Kevin Manalo was a mechanical engineer in aviation for almost 10 years until the global financial crisis of 2008. With work being outsourced overseas, stable work and income was scarce for many, including Kevin who had a family to support. It was time for a change.

Kevin, 35, is a third-year student at Unitec, studying a Bachelor of Engineering Technology (Civil) part-time while raising a family and working full-time at civil engineering solution firm Pipeline & Civil. 

During the day, his classroom is a construction site, providing construction solutions for water projects across Auckland. Kevin says the integration of theoretical and practical learning that Unitec offers has enabled him to contribute immediately to his workplace. 

Kevin Manalo is a third-year part-time student at Unitec

“There was a building boom around 2011, so I decided it was time to pursue a career that would allow me to change the world for the better – civil engineering is my way of doing that.” 

“There’s certain dynamic factors involved with civil engineering that just can’t be taught on paper. When you’re looking at a drawing from an aerial view, you can’t see or feel what the terrain is like, for example, the extent of vegetation for removal, whether wildlife needs relocating, how you’ll need to manage sediment erosion and traffic control. It’s that kind of stuff you can’t adapt to without being onsite.” 

Kevin Manalo and the analytical graph

With a desire to focus on water and wastewater, the choice to study civil engineering at Unitec was an easy one for Kevin. 

“We’re lucky in New Zealand to have some of the cleanest water sources in the world and I want my kids to be able to enjoy them. I want them to have access to clean water and be able to swim in the beaches of Auckland.”

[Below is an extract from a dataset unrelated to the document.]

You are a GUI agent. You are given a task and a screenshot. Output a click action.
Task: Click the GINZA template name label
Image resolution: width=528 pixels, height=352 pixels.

Kevin explains that the world of civil engineering operates on three different levels; client, consultant and construction. Clients are usually government agencies or large-scale property developers, consultants design solutions for clients, and construction deals with building the designs of consultants. Each plays its own part in this ecosystem, but Kevin says by exposing you to all aspects of civil engineering, Unitec prepares you for the realities of the industry and supports you to become a more well-rounded civil engineer. 

Pipeline & Civil General Manager Hugh Goddard says the benefit for Kevin of integrated working and studying is that he’s able to cement his learnings in a practical way. He says it’s a “win-win situation”. 

“Pipeline & Civil looks for civil engineers who are qualified, yes, but also people with the right attributes. What I’ve observed in the way that Unitec delivers it’s civil engineering programme is its focus on developing your practical skills. We need engineers who are humble, who are willing to learn from the bottom up, get their hands dirty and show good leadership. We have a relatively small team, so everyone must be able to do a little bit of everything. I think you end up a more well-rounded person and engineer that way.” 

Engineering a Better Future – Working with Water

All Kevin has left to do is complete his final year project before he can graduate and hopefully continue his work at Pipeline & Civil

“When I decided to go back to study, I was 30. I knew I had at least 40 working years still ahead of me, so I thought, I may as well be doing something I enjoy and can make a difference with.”